Medio millón de consumidores capitalinos quedaron sin luz eléctrica el lunes, por la sustracción de 400 metros de cable en la planta que el Instituto Costarricense de Electricidad opera en Cañas, Guanacaste. El apagón afectó el sur de San José y en algunos sectores duró hasta dos horas. La moraleja tiene varias aristas y es importante ponerlas sobre el tapete.
Primero, el país debe ver con preocupación la fragilidad de sus servicios básicos, expuestos a la delincuencia común, y Dios no lo quiera, al terrorismo, cuyos caprichos son impredecibles y ningún país puede ignorar. El robo de cable es una actividad común de rateros, pero encierra valiosas lecciones para los responsables de asegurar el suministro de energía y las telecomunicaciones. El abastecimiento de agua no está mucho mejor protegido.
El cable fue sustraído de las instalaciones del ICE, cuyo departamento de protección patrimonial, integrado por unos 300 funcionarios, demostró ser incapaz de evitarlo. La oficina probó ser más diligente en el seguimiento de un sindicalista, según trascendió en la Asamblea Legislativa, pero su eficacia está en duda allí donde sería más importante.
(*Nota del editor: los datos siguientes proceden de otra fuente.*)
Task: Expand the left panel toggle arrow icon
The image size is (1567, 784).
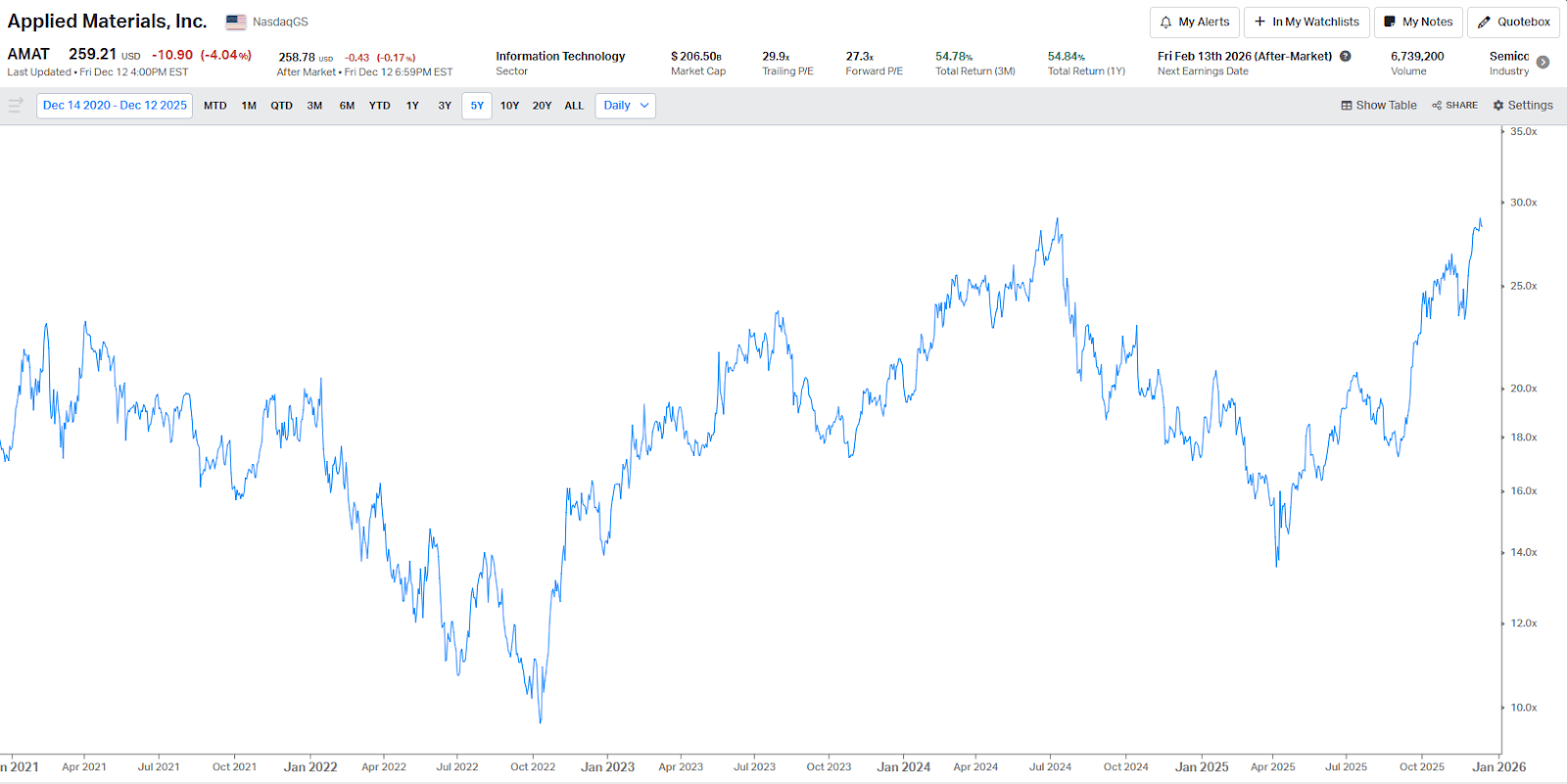Action: [x=16, y=106]
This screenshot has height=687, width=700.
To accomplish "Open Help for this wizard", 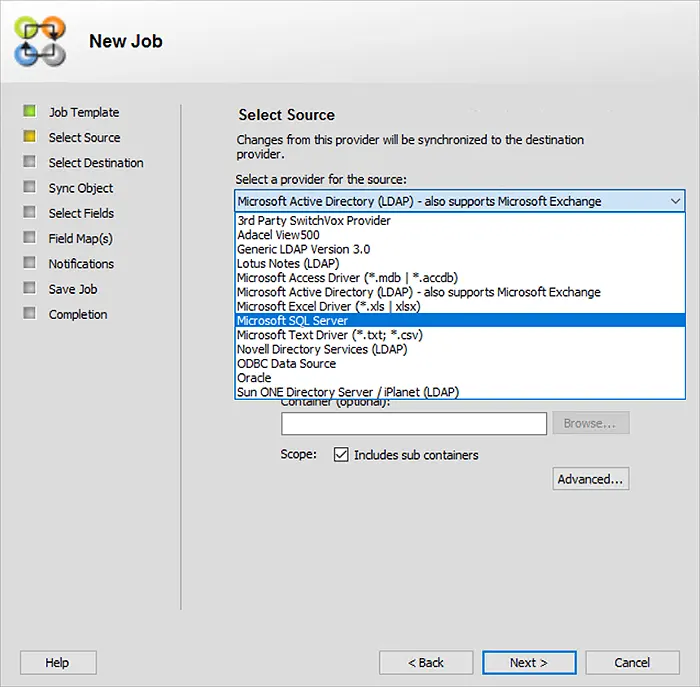I will [58, 662].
La planta hidroeléctrica Corobicí es pieza integral del complejo Arenal-Corobicí-Sandillal, cuyos 300 MW lo convierten en el principal sistema generador de energía del país.
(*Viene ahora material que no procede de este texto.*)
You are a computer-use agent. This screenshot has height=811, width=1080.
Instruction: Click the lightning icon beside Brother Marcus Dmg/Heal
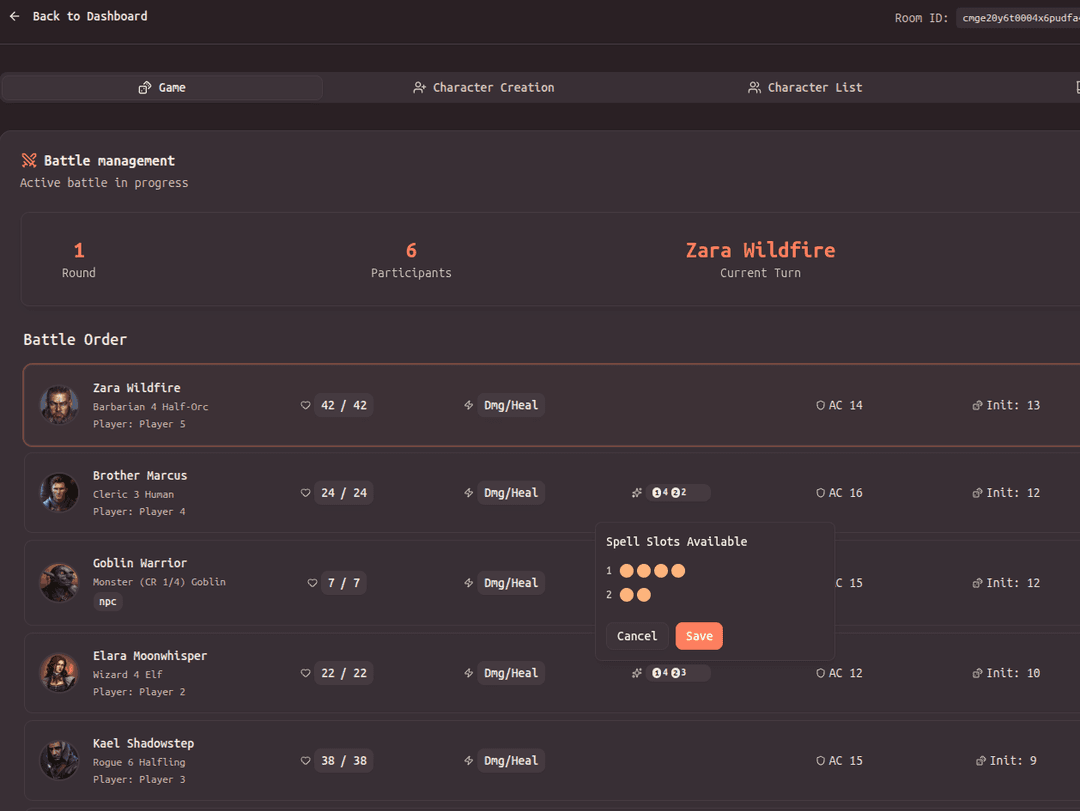[x=469, y=492]
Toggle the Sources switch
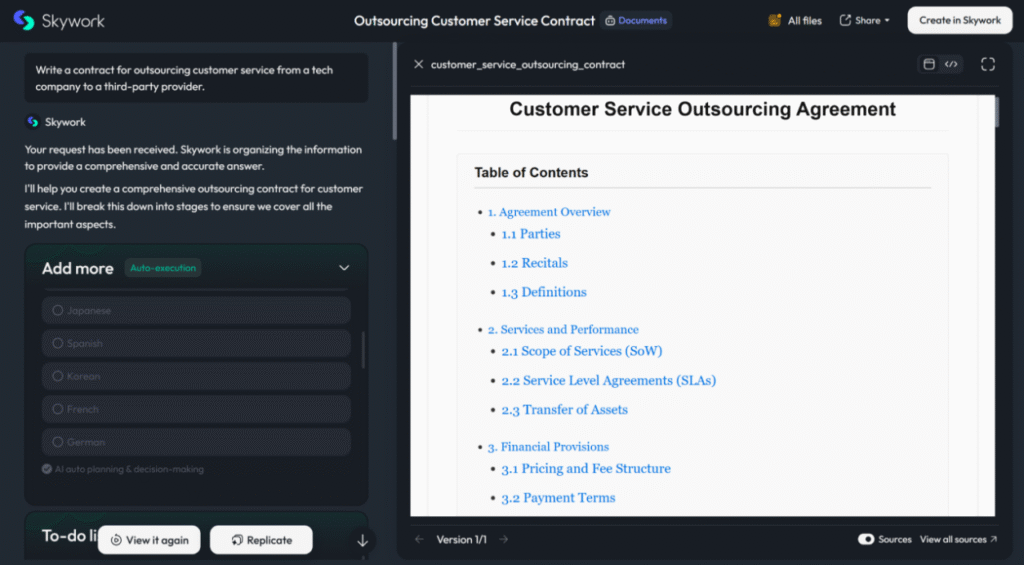This screenshot has height=565, width=1024. coord(866,539)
Un error lo sufre cualquiera, pero, no hace mucho, la activación del sistema de alarma contra incendios dañó la red celular de tercera generación y dejó a miles de usuarios sin servicio. El ICE denunció el caso ante la Fiscalía porque sospecha de la intervención de mano criminal en el cerrado ámbito de sus instalaciones, esta vez en Paso Ancho, San José. El incidente no ha sido aclarado y la denuncia obedece a la falta de otras explicaciones plausibles.
El gerente de Telecomunicaciones, Claudio Bermúdez, afirmó que “la idea de la denuncia es que se haga una investigación y se determine si fue un evento fortuito”. Las averiguaciones bien podrían descartar la intervención de mano criminal, pero la sospecha en sí misma es una admisión de la vulnerabilidad de instalaciones tan vitales para el bienestar y la seguridad del país.
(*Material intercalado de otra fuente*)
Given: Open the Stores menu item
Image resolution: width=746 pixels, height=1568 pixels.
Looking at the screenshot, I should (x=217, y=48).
Al calor del incidente del lunes, el ICE anunció la intención de reforzar la seguridad de sus instalaciones hidroeléctricas, pero el apetito del hampa por los cables y otros materiales es de vieja data. La sustracción de cable se da en cualquier esquina, donde no sería razonable exigir al ICE evitarla. Sin embargo, en este caso, como en el de las centrales telefónicas, el suceso ocurrió en las instalaciones de la entidad.
Otra arista de la moraleja se relaciona con aspectos más generales del problema. El robo de cable, alcantarillas, vías de ferrocarril y otros elementos de la infraestructura pública alimenta un comercio ilegal de metales cuya utilidad depende de la fundición o la venta en las chatarreras.
El comercio de los bienes sustraídos exige instalaciones cuya detección se facilita por su tamaño y visibilidad. Cuando la Policía se ha empeñado en la empresa, ha conseguido detener importantes alijos de bienes públicos.
Si el país viene fracasando en la prevención de estos robos, cuyos autores ponen en peligro las vidas y bienes de sus conciudadanos, podría, cuando menos, intensificar la respuesta policial represiva mediante la investigación y supervisión de quienes intervienen en el negocio de la chatarra, donde, es necesario señalarlo, existen muchos operadores legítimos que no se opondrán a las medidas necesarias para garantizar la corrección de la actividad.
Este es un buen punto de partida para las autoridades públicas y también para averiguaciones privadas a cargo de los protectores del patrimonio del ICE y otras instituciones.